Advanced features
Keyword extraction
TNTSearch includes a keyword extraction feature based on the RAKE (Rapid Automatic Keyword Extraction) algorithm. RAKE identifies key phrases in text by analyzing word frequency and co-occurrence, without requiring any training data.
Basic usage
use TeamTNT\TNTSearch\KeywordExtraction\Rake;
$rake = new Rake;
$keywords = $rake->extractKeywords("A scoop of ice cream");
// ["ice cream" => 4, "scoop" => 1]
RAKE automatically filters out stopwords and scores phrases based on word degree and frequency.
Extracting from longer text
RAKE works particularly well with longer, more technical text:
$rake = new Rake;
$text = "Compatibility of systems of linear constraints over the set of natural
numbers. Criteria of compatibility of a system of linear Diophantine
equations, strict inequations, and nonstrict inequations are considered.

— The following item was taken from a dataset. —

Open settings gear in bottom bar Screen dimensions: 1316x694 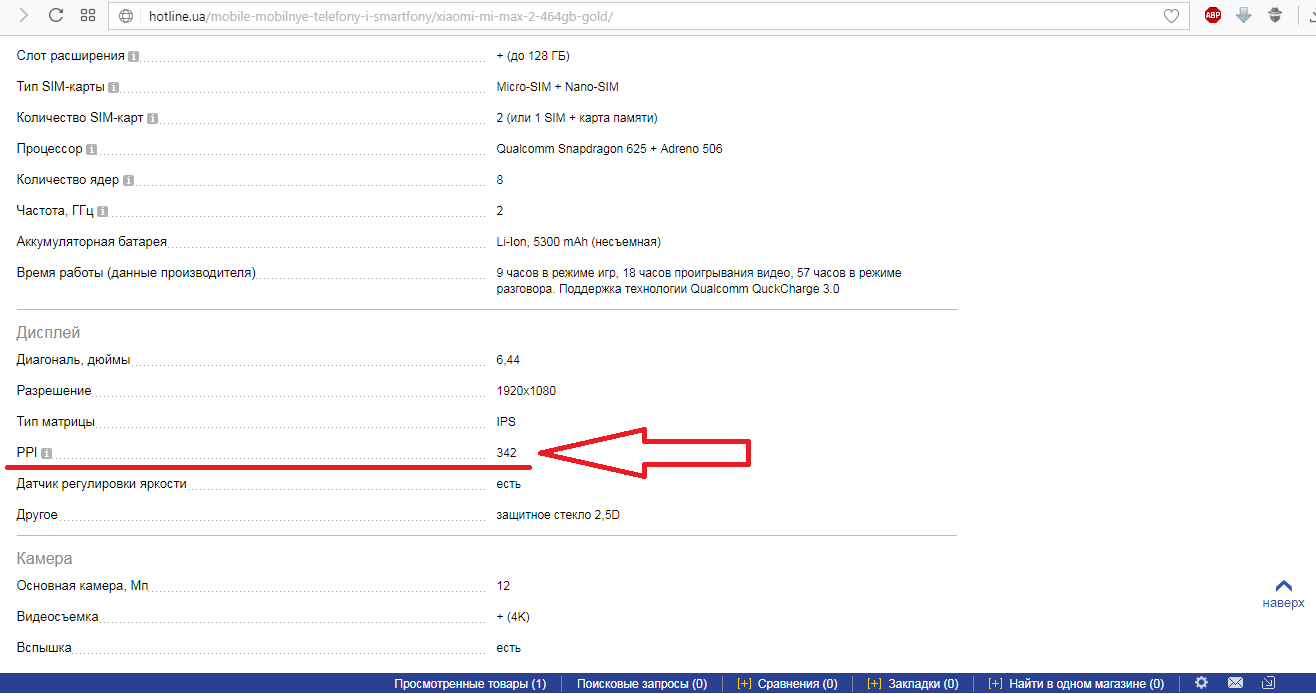click(1202, 683)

Upper bounds for components of a minimal set of solutions and algorithms
of construction of minimal generating sets of solutions for all types of
systems are given.";
$keywords = $rake->extractKeywords($text);
// [
// "minimal generating sets" => 8.67,
// "linear diophantine equations" => 8.5,
// "minimal supporting set" => 7.67,
// ...
// ]
The returned array is sorted by score (highest first), with the top third of phrases returned.
Without scores
To get just the keyword phrases without scores:
$keywords = $rake->extractKeywords($text, false);
// ["minimal generating sets", "linear diophantine equations", ...]
Language support
RAKE uses stopword lists to identify phrase boundaries. By default, it uses English stopwords. You can specify a different language:
$rake = new Rake('english'); // default
$rake = new Rake('french');
$rake = new Rake('german');
$rake = new Rake('spanish');
$rake = new Rake('croatian');
$rake = new Rake('russian');
$rake = new Rake('italian');
$rake = new Rake('latvian');
$rake = new Rake('ukrainian');
How RAKE works
- Tokenize the text into words
- Split into candidate phrases at stopword boundaries
- Calculate word scores as
degree(word) / frequency(word), where degree is the sum of phrase lengths containing the word - Score phrases as the sum of their word scores
- Return the top third of phrases, sorted by score
Helper methods
The Rake class exposes lower-level methods for custom analysis:
$rake = new Rake;
// Generate candidate keyword phrases
$phrases = $rake->generateCandidateKeywords("A scoop of ice cream");
// [["scoop"], ["ice", "cream"]]
// Calculate word degree (co-occurrence measure)
$degree = $rake->wordDegree("ice", $phrases);
// 2
// Calculate word frequency
$freq = $rake->wordFrequency("ice", $phrases);
// 1
// Get full word scores
$scores = $rake->calculateWordScores($phrases);
// ["scoop" => 1, "ice" => 2, "cream" => 2]